En el caso del proyecto secesionista para Catalunya las luces de emergencia llevan encendidas al menos desde la sentencia del Tribunal Constitucional del 28 de junio de 2010, que invalidaba en parte el nuevo Estatuto de autonomía. Este pronunciamiento llegaba con cuatro años de retraso respecto a la aprobación del Estatuto en referéndum el 18 de junio de 2006. Entonces, sobre un censo de 5.309.767 de electores, hubo una participación del 49,4%. Y de los votantes un 74% dio el “sí”. En la ruptura de los consensos logrados en torno al Estatuto de 1979 (participación de un 60% del censo y 88% de votos emitidos a favor) la primera bravuconada es muy anterior, correspondió a José Luis Rodríguez Zapatero, cuando el 30 de agosto de 2003 prometió a Pasqual Maragall más de lo que podía.

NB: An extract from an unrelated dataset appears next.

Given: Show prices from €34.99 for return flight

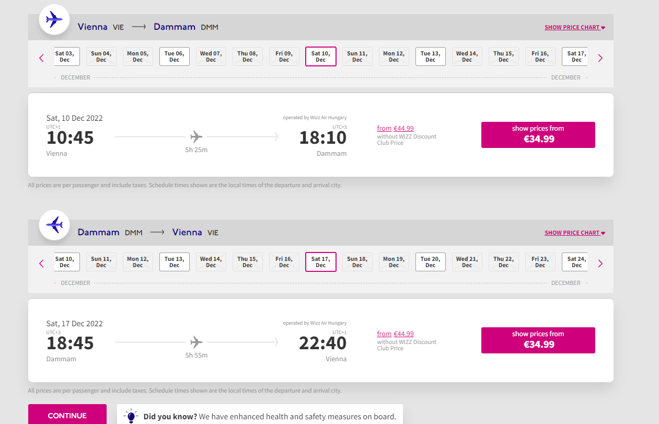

La solución al desafío catalán es política, sin que pueda confiarse al muro constitucional

Porque nunca tuvo a su alcance ZP garantizar que la reforma del Estatuto fuera aceptada por el Congreso de los Diputados, ni evitar que se presentara un recurso ante el Tribunal Constitucional, ni que el fallo se produjera en los términos en que se produjo. En cuanto al Partido Popular, se afanó recogiendo firmas contrarias, a la búsqueda de rentabilidades electorales. Fue Zapatero quien reflotó el Estatuto encallado mediante un acuerdo en La Moncloa con Convergencia i Unió, saltándose al PSC. Y ERC, integrada en la coalición gobernante en la Generalitat, la que se descolgaba pidiendo el voto en contra en el referéndum. Que después en las reformas de los Estatutos de otras comunidades figuraran disposiciones análogas a las eliminadas del de Cataluña fue irrelevante porque solo contaba la plaza de San Jaume.

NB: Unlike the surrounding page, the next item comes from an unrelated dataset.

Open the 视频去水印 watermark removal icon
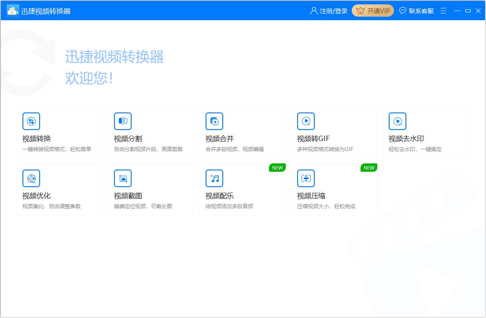486x318 pixels. (398, 121)
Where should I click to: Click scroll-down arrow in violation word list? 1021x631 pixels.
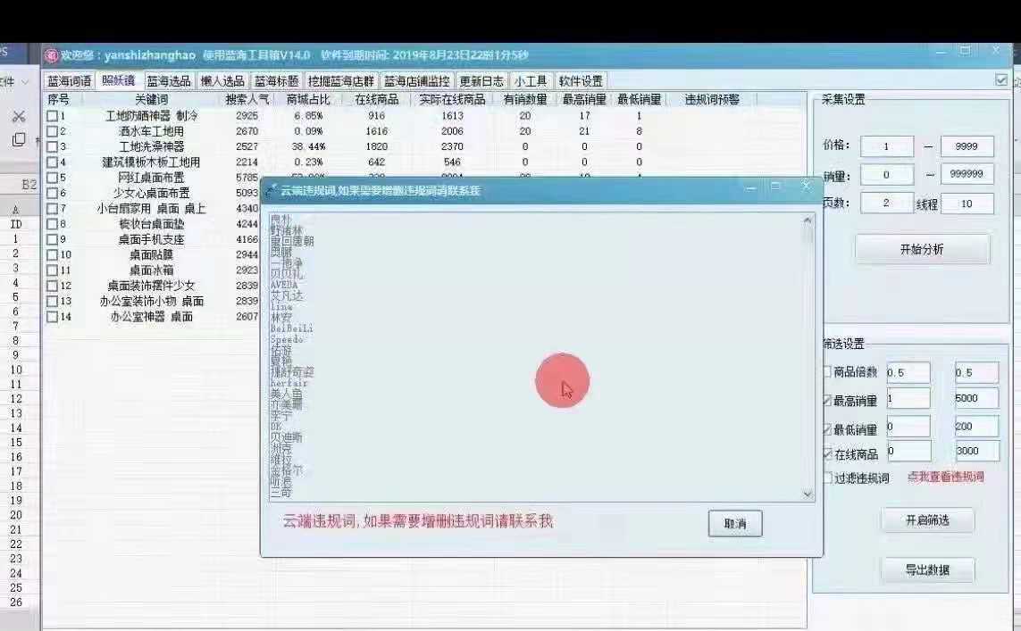pos(808,494)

Reconozcamos que la normalidad democrática había producido entre nosotros fatiga del interés y crecida del desencanto, que se oscurecieron los éxitos políticos vividos a la salida de la dictadura y que se difuminó la memoria de los empeños de la Transición. Ahora, por lo que respecta a Cataluña, estamos obligados a gritar “¡ciudadanos, tenemos un problema!”. Porque podrán discutirse los orígenes remotos o próximos; atribuirse las causas al Gobierno de la Generalitat, a las fuerzas políticas o a los movimientos sociales; considerarse la legitimidad o la falacia de los argumentos; advertirse los efectos derivados de las actitudes ponderadas o de las exaltadas; analizarse la incidencia de los medios de comunicación; señalarse las tergiversaciones interesadas o las falsificaciones históricas; anticiparse las posibilidades y los daños sobre la población inerme, obligada a una elección desgarradora; pero tenemos un problema que incide sobre todos los ciudadanos, también sobre los no catalanes, que afecta de manera radical a la definición y a los pactos originarios de los que derivan la ciudadanía y las libertades. Su solución es política, sin que pueda confiarse al muro constitucional. Veremos.